UK insurers managed to shrug off the worst of the recession because of continued demand from outside the UK for their products, the Association of British Insurers (ABI) says.
Despite a fall in new UK life and pensions business as volatile stock markets kept potential clients away, overseas clients were not put off with foreign business during 2008 jumping 13% to £54bn.
New premium income from general insurance products, including motor, medical and household, also rose in 2008 from the year before.
Income from new general insurance business was up 3% over the 12-month period at £34bn.
ABI research also shows that the sector continued to expand during the year.
As banks and fund management groups laid off staff, employment in insurance firms rose 1.3%, accounting for almost one third of all financial services jobs.

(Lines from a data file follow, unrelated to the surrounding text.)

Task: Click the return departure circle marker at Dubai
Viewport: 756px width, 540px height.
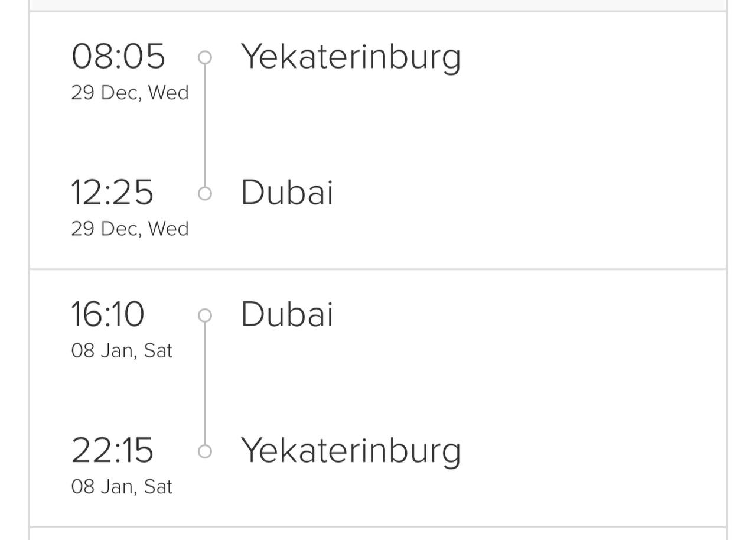Action: [x=205, y=315]
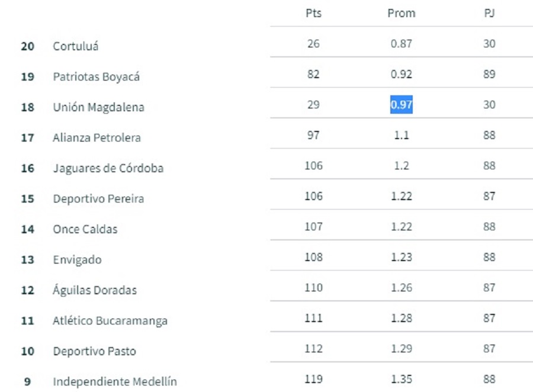Screen dimensions: 533x392
Task: Select the highlighted 0.97 average value
Action: [x=401, y=105]
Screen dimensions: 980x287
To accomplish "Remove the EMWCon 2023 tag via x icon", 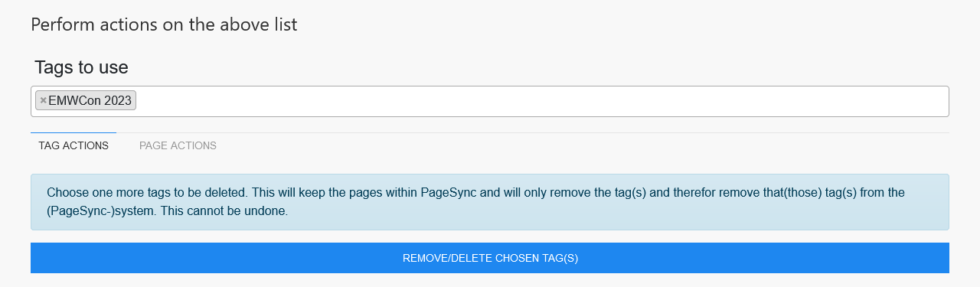I will (x=44, y=100).
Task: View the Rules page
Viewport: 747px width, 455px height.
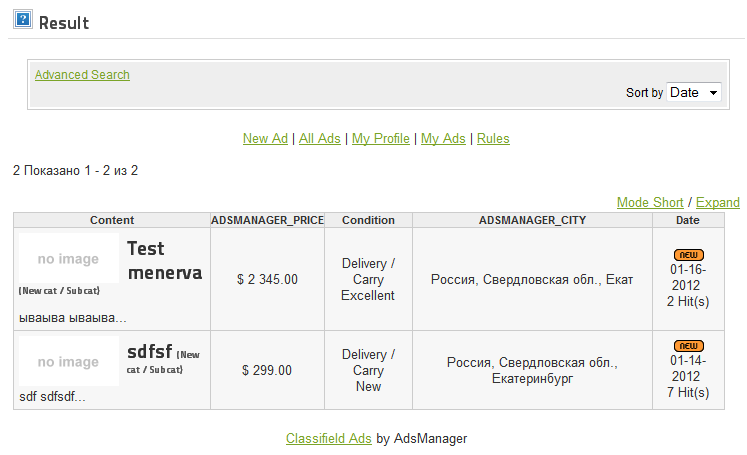Action: (x=493, y=139)
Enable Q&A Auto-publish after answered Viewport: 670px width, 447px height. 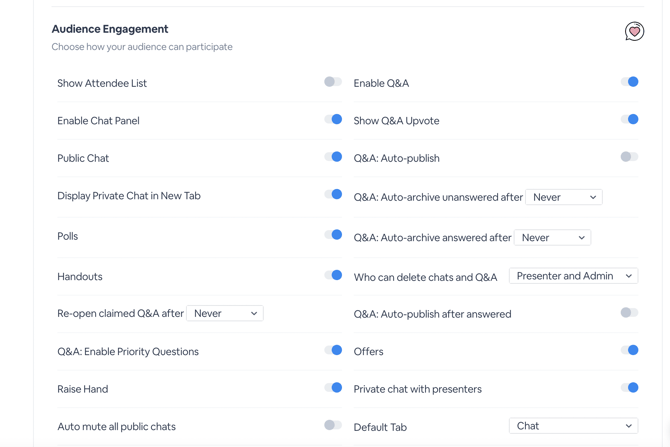[629, 313]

Every day in 2008, UK insurers paid out nearly £300m to customers, up from £270m a day in 2007.
Of this, £239m was in pensions and life insurance benefits, and £57m in general insurance.
Dr Rebecca Driver, the ABI's director of research and chief economist, says the insurance industry in the UK has shown "resilience" in the recession, but must stay innovative to remain a world leader.
"Future regulation must therefore strike the right balance between proportionate consumer protection, and ensuring the sector is strong and competitive," she says.
"This will enable the industry to continue to innovate, and provide products that are relied upon by millions of families and businesses."